アルゼンチン発アカ・セカ・トリオが語る、パワフルかつ透明感に溢れたハーモニーの意外な出発点

(C)CelesteUrreaga

 

澄んだハーモニーを聴かせるアカ・セカ・トリオの核心に迫る

 スキヤキトーキョー2016に登場した澄明なアンサンブルは、思いのほかパワフルで、根底にたゆたう伝統成分も意外や濃厚。フアン・キンテーロ(g)アンドレス・ベエウサエルト(p)マリアノ・カンテーロ(perc)と会い、彼らの神秘に迫った。
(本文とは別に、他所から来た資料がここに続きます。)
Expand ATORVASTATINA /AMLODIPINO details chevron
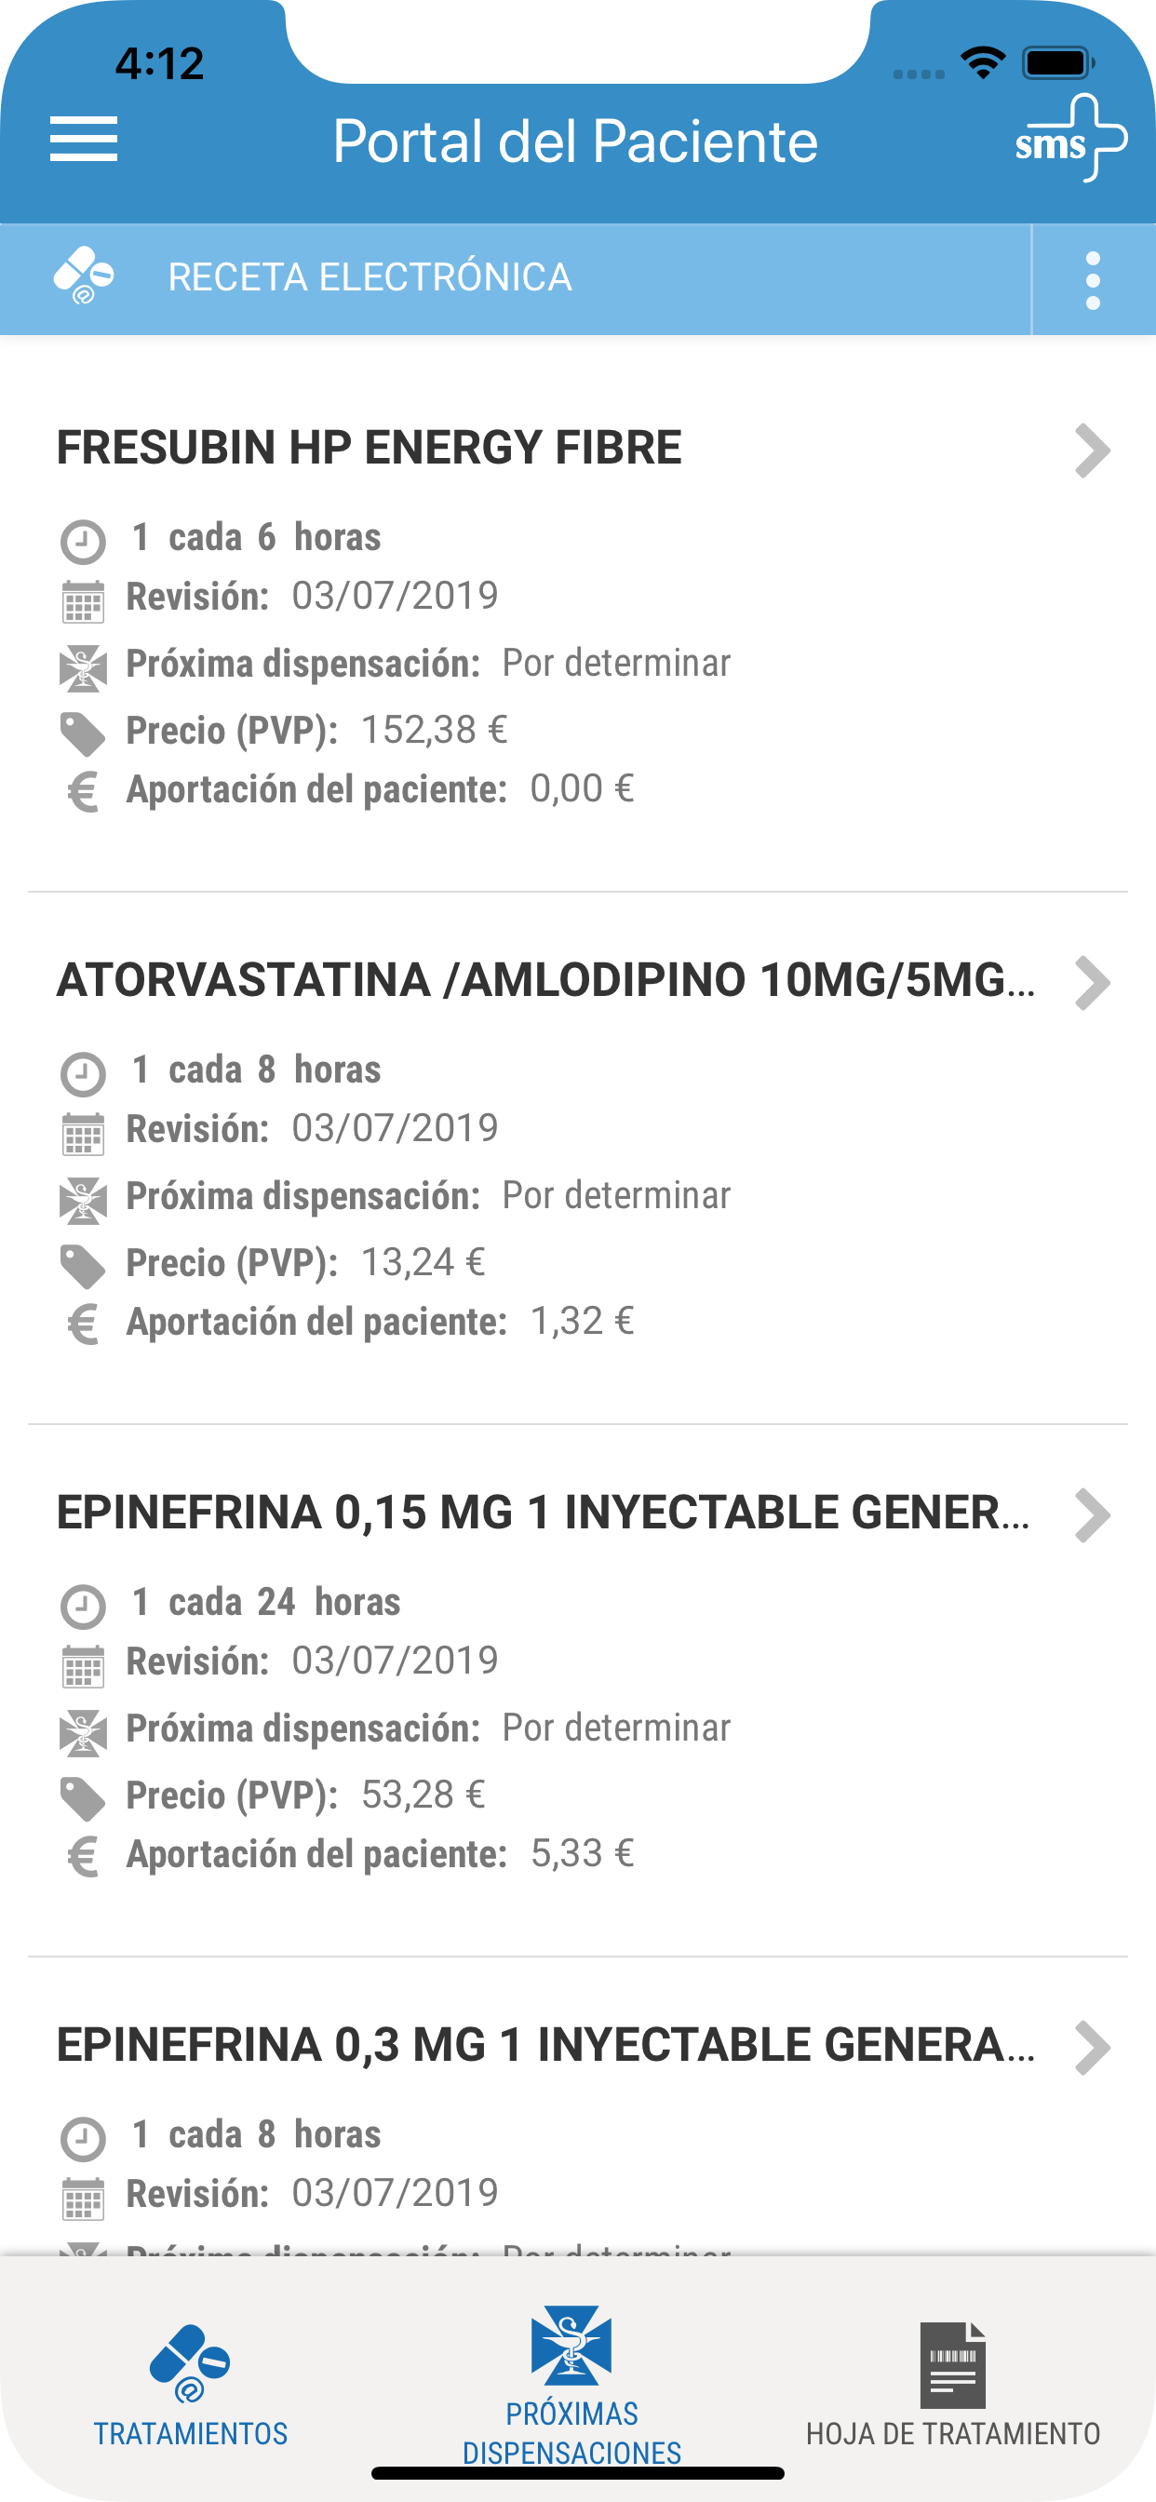(x=1092, y=983)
まず、問題はトリオ名だ。

 「僕らはとても若かった(笑)。故郷トゥクマンにはスペイン語以外の言葉を話す人々がいて、意味もわからずふざけて使ううち、命名に至った。アカの頭のAにアクセント。こんな名前をつけてしまって、国内北西部地域で演奏するのが難しくなったんだよ」(フアン)「だが、ブエノスアイレスで意味が通じることはまずない。東京での山形弁みたいなもの」(アンドレス)「最初の北部公演では、アカー・アデントロという違うグループ名でやったくらいなんだ」(マリアノ)「そこから花が咲くのよねと、詩的にフォローしてくれた先輩に大感謝だよ。祖父母にも怒られたし……翌年には、愛情をもって呼んでくれたけど」(フアン)「賞を獲って以降、誇りに変わっていった。未だ首都の人は北の果てのことは知らないし」(アンドレス)

 でもウィキペディアに出ちゃってますよ、と言うと、笑いながら「クソペディアだな」と、彼ら。Secaはスペイン語で〈乾いた〉の意。Acaはケチュア語で〈糞〉なのだ。有機肥料に似合わず、フォルクローレの汗も垢も、泥も埃も、まるで存在せぬかのような清らかな世界なのに。

 「声高に郷土を謳いはしないけれど、気取ってとりすましているつもりはなく、僕らの音楽を突き詰めた結果、自然と土埃や汗とは別物になった」(フアン)「化学反応みたいに導き出される共通項が、3人には備わっているから」(アンドレス)「僕らWi-Fi状態」(マリアノ)「つまり、信頼関係」(フアン)

 母国で、どんなジャンルとみなされているのか?

 「フォルクローレ・ルーツの音楽とか」(アンドレス)「今も呼称は、はっきりしていない」(マリアノ)「はっきりしないお蔭で、ジャズ・フェスやワールドミュージック・フェスに呼ばれるんだ」(フアン)

 学生時代から、トリオの原点はコーラスにあり。

 「だから、結成当初からずっと変わらず、アンコールは、3人のアカペラと決めている」(アンドレス)「レパートリーを変えても、そこは不変」(フアン)「コーラスには、音楽において人間の力強さを感じさせる、根源的なものがあるからね」(マリアノ)

 いかに個々が活躍しようとも、中心プロジェクトはあくまでアカ・セカと断言する彼ら。アンコールの《ポブレ・ミ・ネグラ》と最新ベスト収録《日曜日とチャジャ》、両伝承曲の力強さに、トリオの核心をみた。